SOURCE PASSAGE -
The term was not used in the statement section nor in the
text. Instead it memorialized Congress to acknowledge
them as tribes. The Powhatan
Renape resolution stated that "they are comprised of seven
surviving tribes of the Renape linguistic group of the Powhatan
alliance or confederation" and "in the nineteenth century
many Powhatan Renape People moved to New Jersey. . ."
The Nanticoke-Lenni Lenape resolution states that "it
is comprised of several surviving tribes of the Confederation of
Nanticoke-Lenni Lenape cultures" and that "these people
have an unbroken history of hundreds of years settlement in the
southern New Jersey area." It should be noted that tribes of the Powhatan
Confederation were indigeneous to Virginia and like the Lenape were
members of the Algonquian, not the Renape or Lenape, language family. In the Lenape language the "r" and
the "l" sounds were interchangeable according to Columbia
University linguist John Dyneley Prince.
The term lenni means "man" and lenape means "people," and current
anthropological thinking is that the use of the terms together is
The 1990 census lists 14,970 American
Indians in New Jersey, yet the Bureau of Indians Affairs in the
United States Department of Interior currently recognizes no tribal
entities in the state. This
disparity has several explanations.

INFORMATION GIVEN -
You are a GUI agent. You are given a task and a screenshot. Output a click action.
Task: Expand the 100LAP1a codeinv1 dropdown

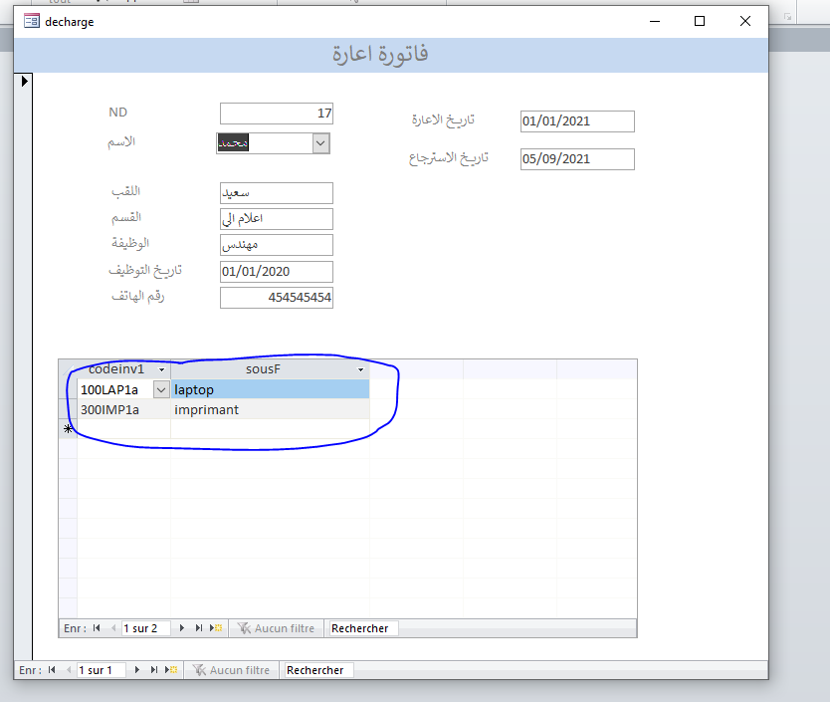pyautogui.click(x=161, y=390)
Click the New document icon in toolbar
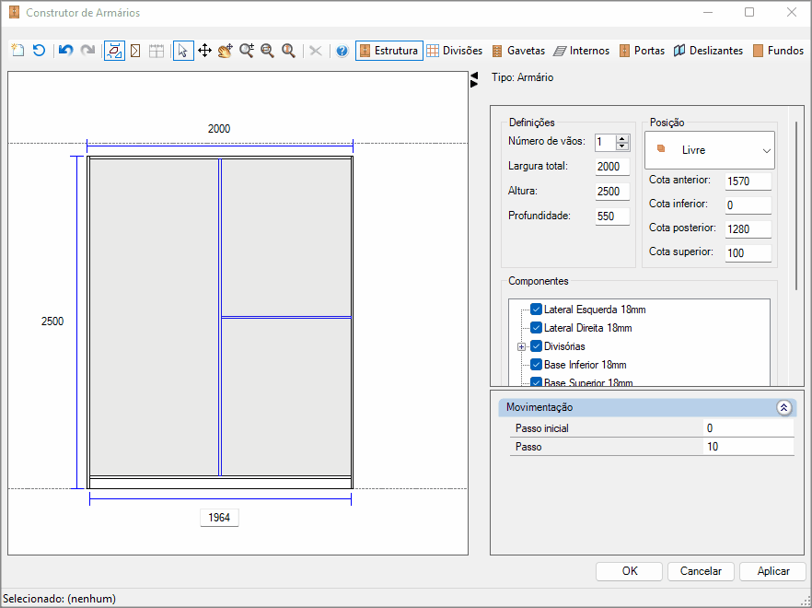This screenshot has height=608, width=812. (x=18, y=51)
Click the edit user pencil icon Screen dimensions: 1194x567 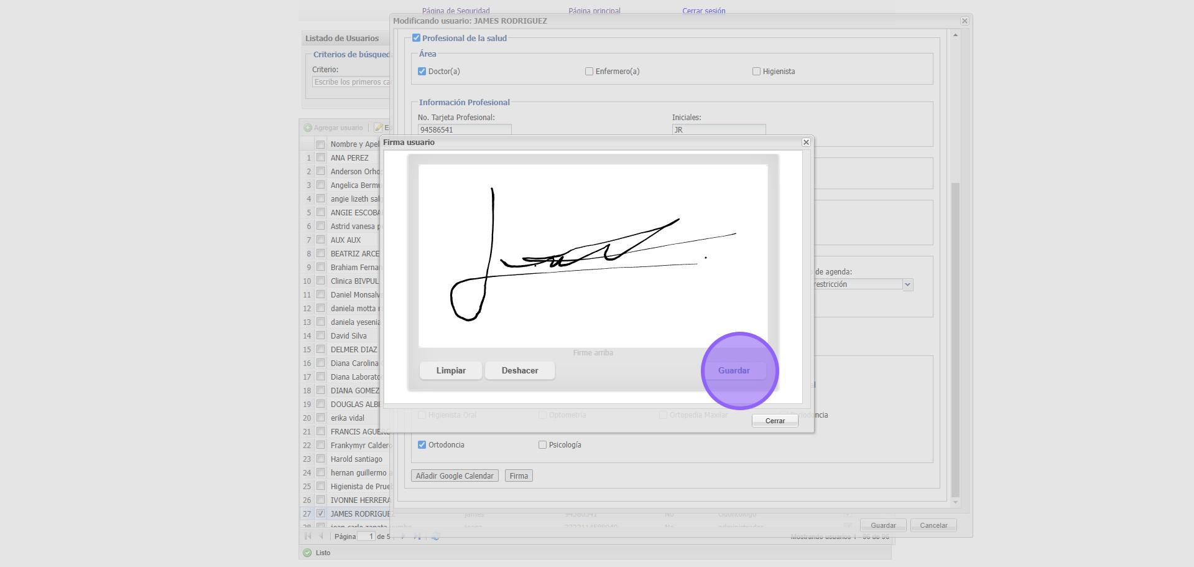tap(378, 128)
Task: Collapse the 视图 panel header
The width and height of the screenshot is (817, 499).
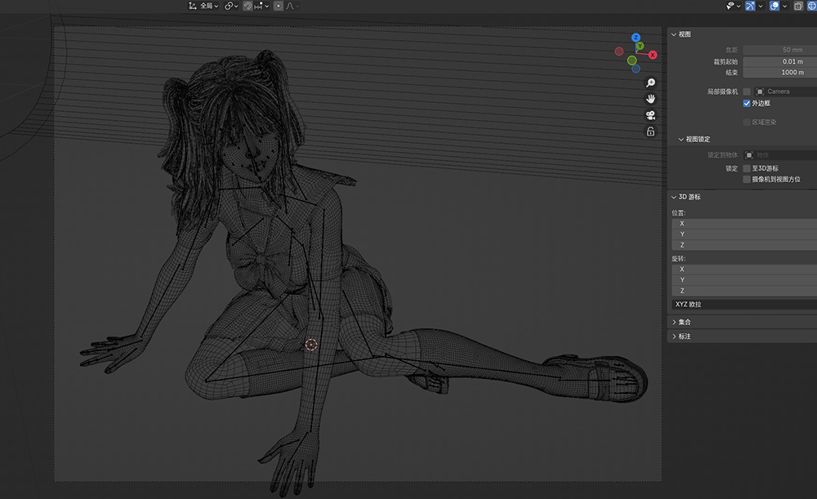Action: click(x=685, y=34)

TASKS TO PERFORM -
[1] Copy word for word the part of the passage about American Indian tribes in New Jersey that begins at "The Nanticoke-Lenni Lenape" and stops after "John Dyneley Prince.".
[2] Write the next part of the passage about American Indian tribes in New Jersey, starting after its final sentence.

WRITTEN ANSWERS -
[1]
The Nanticoke-Lenni Lenape resolution states that "it
is comprised of several surviving tribes of the Confederation of
Nanticoke-Lenni Lenape cultures" and that "these people
have an unbroken history of hundreds of years settlement in the
southern New Jersey area." It should be noted that tribes of the Powhatan
Confederation were indigeneous to Virginia and like the Lenape were
members of the Algonquian, not the Renape or Lenape, language family. In the Lenape language the "r" and
the "l" sounds were interchangeable according to Columbia
University linguist John Dyneley Prince.

[2]
First, there are individual Native Americans from tribes
outside the state who have migrated to New Jersey.
Second, since 1970 the census has used self-identification
as the rule for determining racial origin.
Between l980 and l990 the number of Indians by self-identification
increased 78.3 percent from 8,394 in l980.
This large increase is part of a national pattern and cannot
be explained by in-migration or natural increase alone.
A demographer for the Census Bureau told the New
York Times: "Apparently, people who did not call themselves
Indians in an earlier census are now doing so."
Anthropologists have noted that it is
not uncommon for ethnic groups to change their ethnic identity or
for new ethnic identities to emerge.
Certainly this has been the case with such groups as the
Ukrainians, who have been known at different times in their history
as Little Russians, Ruthenians, and only in the twentieth century
as Ukrainians. Among American
Indians, new tribes have been formed from remnants of old tribes.
Such was the case with the Seminoles and the Mashpees.
Furthermore, there is no one definition of what constitutes
a tribe, and there are conflicts between legal and anthropological
definitions. But this is
not simply a question of definition. It is a question of distinguishing between groups
of people that have existed at one time in their past as a tribal
entity versus groups that has only recently taken on a tribal identity.
In my book The Ramapo Mountain People I contrasted the legend of their origins
to a documented, genealogical history.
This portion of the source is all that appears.